The master looked deeply into his eyes and suddenly laughed at him. The pseudo-disciple got a queasy feeling in his gut. He became dizzy. The master waved his hand in front of the disciple’s face, as if casting or removing a spell.
In an instant, the palace disappeared and the old hut was back. The disciple was in shock. He shook himself to make sure he was really seeing this. Yes, it was true. He suddenly realized that in fact a year had not gone by, it was the same moment in which they had originally left the poor kind man, a year earlier. And there was the poor, simple man, smiling and waving good-bye.
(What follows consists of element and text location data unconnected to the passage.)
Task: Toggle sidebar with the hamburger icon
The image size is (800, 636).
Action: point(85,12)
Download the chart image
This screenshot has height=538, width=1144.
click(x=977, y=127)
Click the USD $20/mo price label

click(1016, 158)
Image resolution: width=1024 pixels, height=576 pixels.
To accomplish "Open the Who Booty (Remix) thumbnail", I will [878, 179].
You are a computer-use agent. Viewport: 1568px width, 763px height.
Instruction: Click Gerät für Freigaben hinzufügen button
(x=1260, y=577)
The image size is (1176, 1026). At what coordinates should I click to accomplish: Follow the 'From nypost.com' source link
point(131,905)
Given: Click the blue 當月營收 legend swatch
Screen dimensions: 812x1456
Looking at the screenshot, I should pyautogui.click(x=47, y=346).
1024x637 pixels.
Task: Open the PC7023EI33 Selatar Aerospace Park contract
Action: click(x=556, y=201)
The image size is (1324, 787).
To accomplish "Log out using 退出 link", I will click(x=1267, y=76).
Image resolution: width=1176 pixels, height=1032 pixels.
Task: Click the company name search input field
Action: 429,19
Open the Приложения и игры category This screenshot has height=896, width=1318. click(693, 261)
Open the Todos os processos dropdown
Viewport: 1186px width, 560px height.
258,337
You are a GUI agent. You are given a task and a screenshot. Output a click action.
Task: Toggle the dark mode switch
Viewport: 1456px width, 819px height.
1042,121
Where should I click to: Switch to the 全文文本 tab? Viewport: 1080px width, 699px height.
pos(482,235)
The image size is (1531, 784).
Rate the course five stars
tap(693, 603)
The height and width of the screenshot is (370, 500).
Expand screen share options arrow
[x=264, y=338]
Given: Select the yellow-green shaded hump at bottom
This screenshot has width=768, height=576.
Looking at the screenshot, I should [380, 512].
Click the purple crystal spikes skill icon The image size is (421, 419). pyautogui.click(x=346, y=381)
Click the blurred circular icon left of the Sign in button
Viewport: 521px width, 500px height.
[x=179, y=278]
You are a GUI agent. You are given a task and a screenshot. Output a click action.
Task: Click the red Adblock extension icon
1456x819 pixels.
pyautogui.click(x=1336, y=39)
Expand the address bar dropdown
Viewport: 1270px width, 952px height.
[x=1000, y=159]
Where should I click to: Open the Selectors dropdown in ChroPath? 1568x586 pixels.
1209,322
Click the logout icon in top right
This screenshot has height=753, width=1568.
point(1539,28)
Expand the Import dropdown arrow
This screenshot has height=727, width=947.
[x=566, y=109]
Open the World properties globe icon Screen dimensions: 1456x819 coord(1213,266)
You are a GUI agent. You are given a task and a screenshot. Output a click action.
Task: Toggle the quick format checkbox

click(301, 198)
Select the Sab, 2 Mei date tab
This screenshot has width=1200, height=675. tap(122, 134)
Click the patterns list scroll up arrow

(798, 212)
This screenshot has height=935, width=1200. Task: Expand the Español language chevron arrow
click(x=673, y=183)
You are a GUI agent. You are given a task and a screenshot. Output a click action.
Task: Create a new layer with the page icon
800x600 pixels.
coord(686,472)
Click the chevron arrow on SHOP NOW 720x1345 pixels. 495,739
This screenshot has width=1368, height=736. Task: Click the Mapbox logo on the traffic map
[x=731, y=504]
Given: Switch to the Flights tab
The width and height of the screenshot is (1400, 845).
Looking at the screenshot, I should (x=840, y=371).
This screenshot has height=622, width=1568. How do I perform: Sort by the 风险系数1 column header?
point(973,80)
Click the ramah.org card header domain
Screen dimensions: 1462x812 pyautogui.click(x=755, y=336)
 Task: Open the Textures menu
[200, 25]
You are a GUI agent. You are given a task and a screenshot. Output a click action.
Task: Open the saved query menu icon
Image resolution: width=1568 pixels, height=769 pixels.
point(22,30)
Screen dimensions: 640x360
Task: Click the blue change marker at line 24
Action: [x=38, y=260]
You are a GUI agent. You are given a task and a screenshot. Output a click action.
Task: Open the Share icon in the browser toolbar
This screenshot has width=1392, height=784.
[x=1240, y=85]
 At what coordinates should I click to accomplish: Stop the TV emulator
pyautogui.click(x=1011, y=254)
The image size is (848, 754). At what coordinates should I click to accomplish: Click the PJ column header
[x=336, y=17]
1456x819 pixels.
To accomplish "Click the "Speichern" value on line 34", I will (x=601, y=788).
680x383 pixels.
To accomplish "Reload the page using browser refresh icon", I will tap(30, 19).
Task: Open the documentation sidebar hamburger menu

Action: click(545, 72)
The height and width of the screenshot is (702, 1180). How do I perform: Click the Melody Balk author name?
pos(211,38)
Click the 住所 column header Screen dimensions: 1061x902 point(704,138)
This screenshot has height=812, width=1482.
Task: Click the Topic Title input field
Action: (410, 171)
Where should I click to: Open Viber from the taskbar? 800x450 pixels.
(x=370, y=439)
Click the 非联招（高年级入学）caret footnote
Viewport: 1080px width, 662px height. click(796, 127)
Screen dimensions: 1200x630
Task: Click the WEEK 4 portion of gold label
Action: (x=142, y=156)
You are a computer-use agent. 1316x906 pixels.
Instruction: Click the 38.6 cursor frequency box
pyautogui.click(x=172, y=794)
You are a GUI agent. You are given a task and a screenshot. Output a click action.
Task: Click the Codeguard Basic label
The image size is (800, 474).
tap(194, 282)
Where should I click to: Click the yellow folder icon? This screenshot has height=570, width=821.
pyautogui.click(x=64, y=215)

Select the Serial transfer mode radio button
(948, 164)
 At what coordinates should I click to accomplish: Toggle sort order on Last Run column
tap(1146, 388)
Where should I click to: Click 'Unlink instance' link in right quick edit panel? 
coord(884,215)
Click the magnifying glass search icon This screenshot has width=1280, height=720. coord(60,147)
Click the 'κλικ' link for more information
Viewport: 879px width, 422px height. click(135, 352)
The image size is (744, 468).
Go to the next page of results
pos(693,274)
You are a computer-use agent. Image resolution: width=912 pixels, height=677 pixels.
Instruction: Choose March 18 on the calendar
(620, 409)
It was the same moment. The year and its events had not actually occurred, it had all been an illusion. The disciple was speechless; he did not know what to make of it. Suddenly, he felt a whirlwind of emotions. He wanted to demand an answer from the master as to what kind of trick he had pulled. So he turned back to the Sufi master to confront him. But the master had disappeared; he was not to be found. The disciple tried to run after him, down the trail, from one village to another. He needed to find him again but he never did. And they say that to this day the disciple’s spirit is still wandering, looking for the master.
So, you can make out of that story anything you want, but in any case, it portrays very deeply the lostness that comes from the lack of trust and the inability to go beyond one’s egoic categories of what is good and bad, and what is real and unreal. We must be willing to pierce the boundaries of our own matrix of pseudo-certainty to discover the Truth.
So tonight, let us go beyond whatever paradigms and matrices of thought that we have constructed about what is real and discover the Supreme Real that is within, that cannot be understood by the ego-mind; let us enter the Real that is the Ground of all phenomena, that is the eternal enigma, the great mystery, the ultimate mystery of the cosmos, and yet the most intimate mystery of the Self. This is the treasure that is always waiting for us to discover and to be found by, the treasure of peace, of love, and of realization of the perfection of all that is.